Ensuite vient le regard que l’on peut porter sur le politiquement correct d’aujourd’hui vis-à-vis d’une certaine façon de vivre avant, c’est « chanson du bon vieux temps ». Le monde a changé, Miossec y pose un constat simple mais vrai. Tout fout le camp.
Sa « chanson protestataire » ne l’est pas vraiment, c’est plutôt un regard ironique sur quelques uns de ses morceaux passés, un déficelage en règle des clichés.« Chanson qui laisse des traces » est très calme, piano lent et voix pas vraiment chantée. Le temps passe et nous abîme comme il le dit si bien.

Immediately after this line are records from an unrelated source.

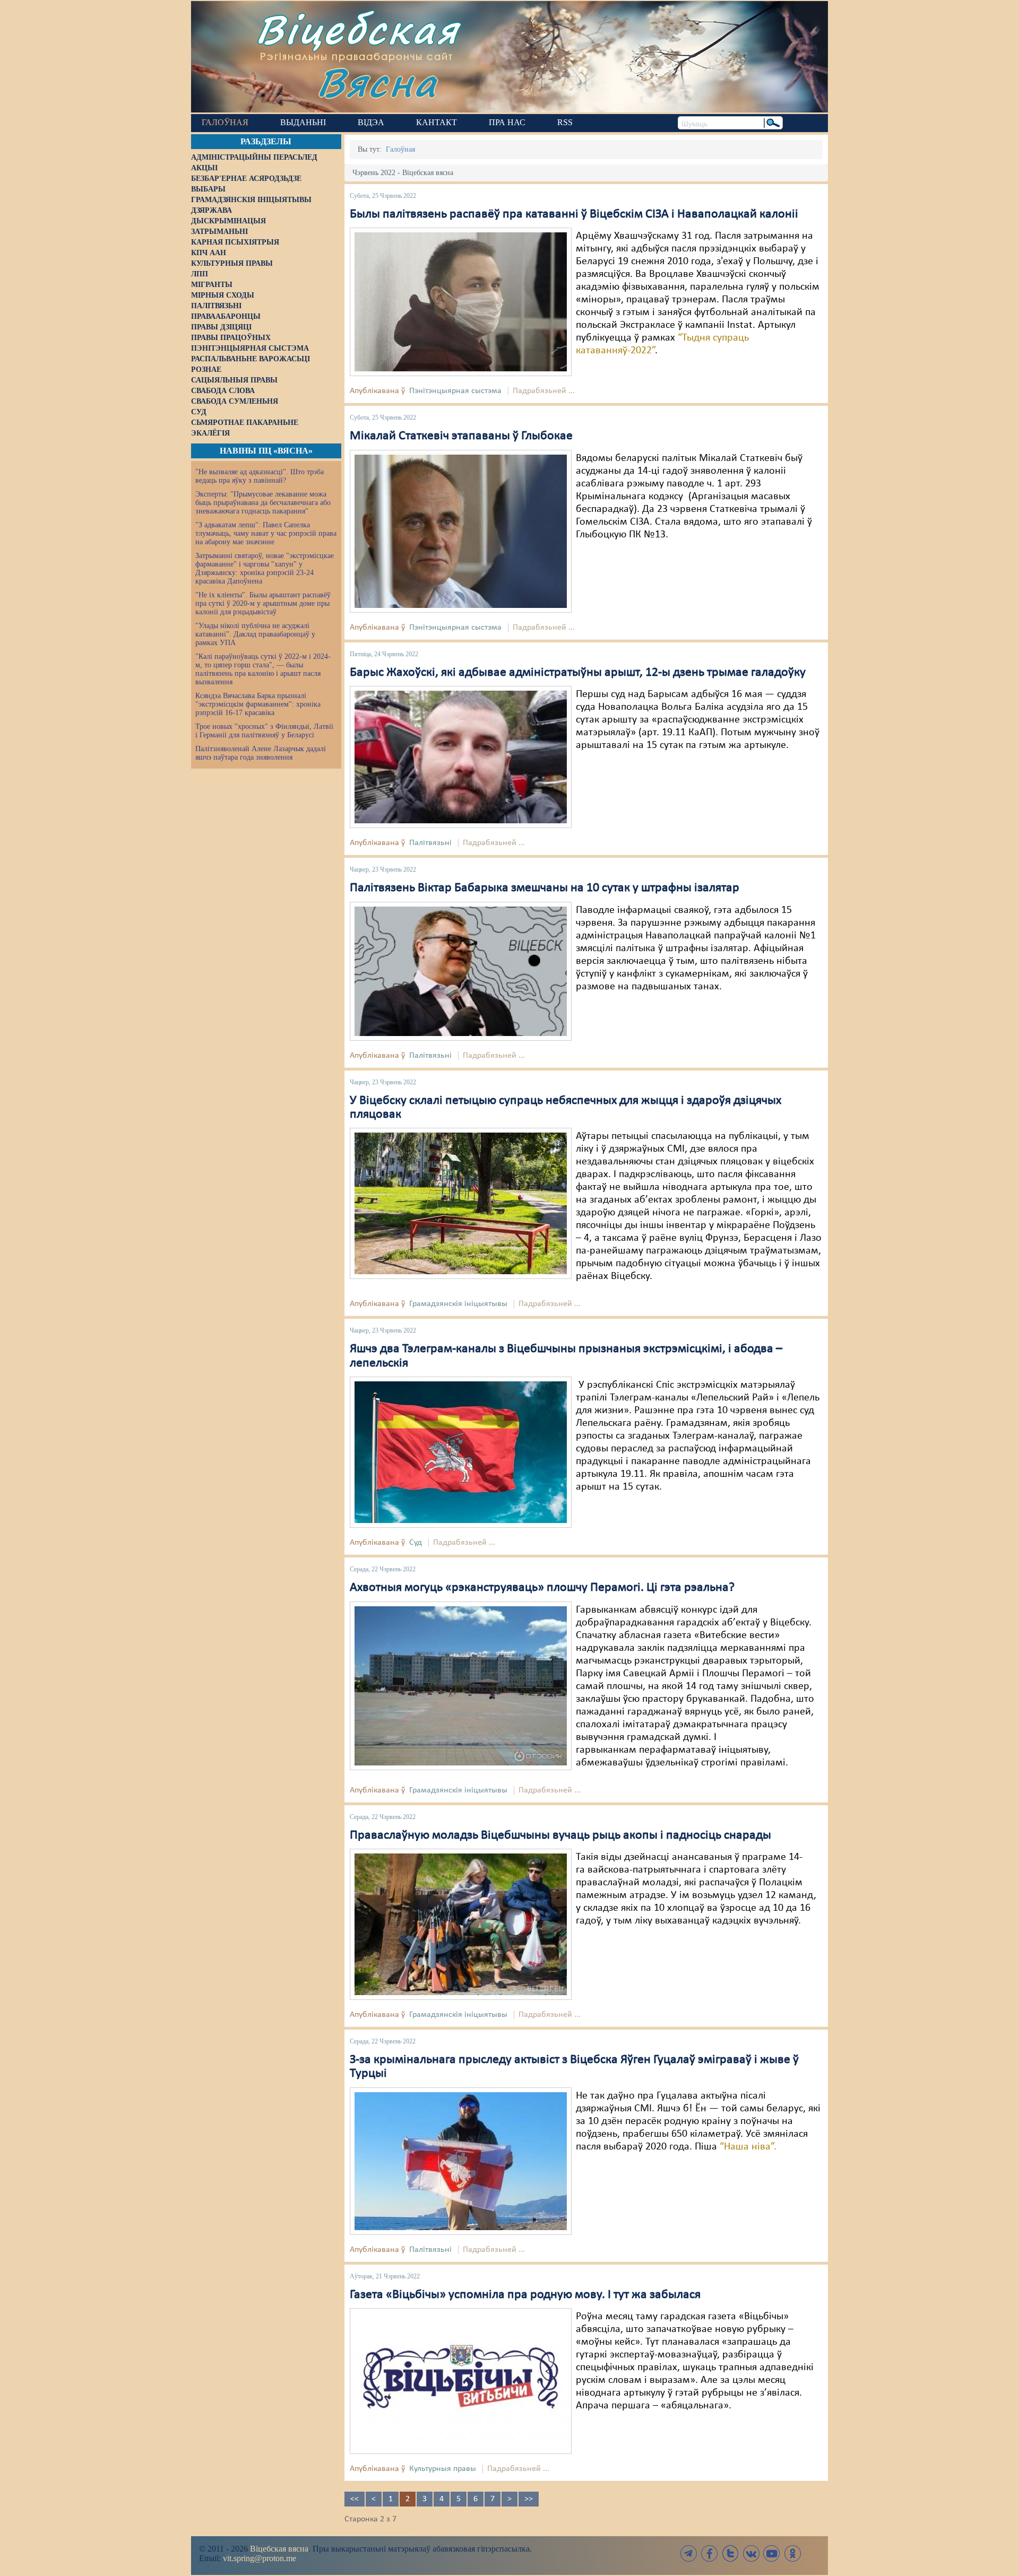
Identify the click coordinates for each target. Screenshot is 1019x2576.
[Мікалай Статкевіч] (461, 531)
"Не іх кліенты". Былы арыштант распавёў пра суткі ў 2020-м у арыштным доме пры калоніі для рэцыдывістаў (263, 603)
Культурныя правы (442, 2469)
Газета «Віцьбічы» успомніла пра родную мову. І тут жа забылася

Une intro digne de l’album Outside de David Bowie (presque, avec un peu d’imagination mais ceux qui connaissent verront de quoi je parle) ouvre « Chanson d’insomniaque ». Les guitares vibrent en arrière plan, le rythme est enlevé. Le sujet est porté sur les démons qui nous hantent la nuit lorsqu’on ne ferme pas l’œil.
Enfin « Chanson sympathique » ferme la marche, une dernière pour la route un peu en demi teinte, le texte ne me parle pas forcément mais j’aime beaucoup l’orchestration en revanche.
Cet album m’a surpris. J’avais entendu dire qu’il avait arrêté la boisson, dû à une maladie diagnostiquée qui ne lui laissait que deux choix : stopper ou crever. On sent au travers de cet album qu’il a envie de remettre ses pendules à l’heure, de retrouver l’enthousiasme des premiers jours, de jouer fort et ça marche. On y croit. J’attends le prochain album pour voir si l’essai est transformé et que « Chansons ordinaires » marque bien un tournant, un espèce d’état des lieux acide pour mieux repartir.